Баранов подлил из моего в свой и протянул водителю. И в автобусе, и здесь, Жора представлялся мне бывалым таежником, без возраста, как шаманы; он бы мог собирать женьшень, или белку в глаз бить, или ставить капканы, или золото намывать, а то и впрямь колотить в бубен, призывая дождь или вёдро. Он и делал, наверное, это всё, когда я не вижу. Обыкновенных рядом с Барановым искать, как видно, не стоит. А вообще есть ли они эти, обыкновенные? Дворничка наша тетя Настя обыкновенная? А Фима-телеграфист? А дядя Боря-водопроводчик? А Лазарь-чистильщик обуви? Жора справился с предложенным и удалился спать к себе в двухэтажный дом на колесах.
А Баранов сказал мне, что, как он теперь понимает, дед Антуфий покинул этот свет раньше времени.
– А разве у Автора не всегда всё вовремя?
– Я ж тебе про сбой в передаче опыта. Алло, платформа! А не про всю нашу метафизику. Как Лидок нам рекомендует? Не балуй.

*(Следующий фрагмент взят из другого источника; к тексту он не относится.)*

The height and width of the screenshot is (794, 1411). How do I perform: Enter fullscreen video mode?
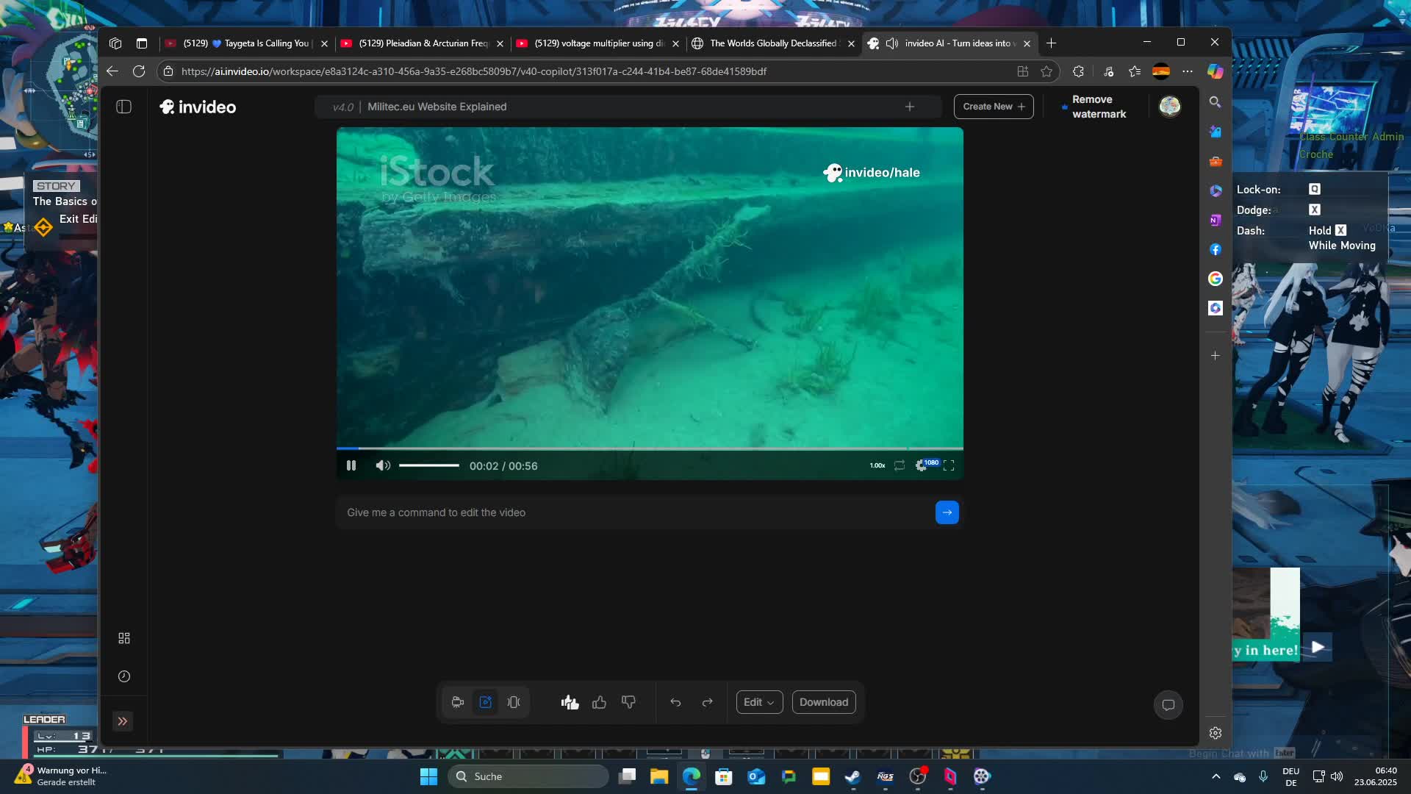tap(949, 465)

Выходило по Баранову, что из-за проклятых террористов дед Антуфий прервал свою жизненную стезю сильно раньше, чем нужно было б, в том смысле, что оставил на руках безутешной вдовы три чада пяти и трех лет от роду, Акинфия с Никитой, и годовалую Акилину. И если, с бабушкиных слов, Акинфий разок-другой всё ж успел с отцом к зверю войти, а как же, то Никите с Акилиной повезло куда меньше.
Я всё ж не утерпел:
– А что за имя?
– У кого?
– У меня наверно, да? Нет, ну вы видели?! Ванькой кличут. Вот диковина!
– Прадед деда нарёк, – сказал Баранов. – Чего кричишь? А тот отца.
– Да ясно, что не Мазай и зайцы.
– От фамилии, – сказал Баранов. – По Антуфьеву. Правда, писалось еще и Антюфьев. Так что стрельни прадеду в голову, был бы дедушка наш Антюфием. Но Бог миловал.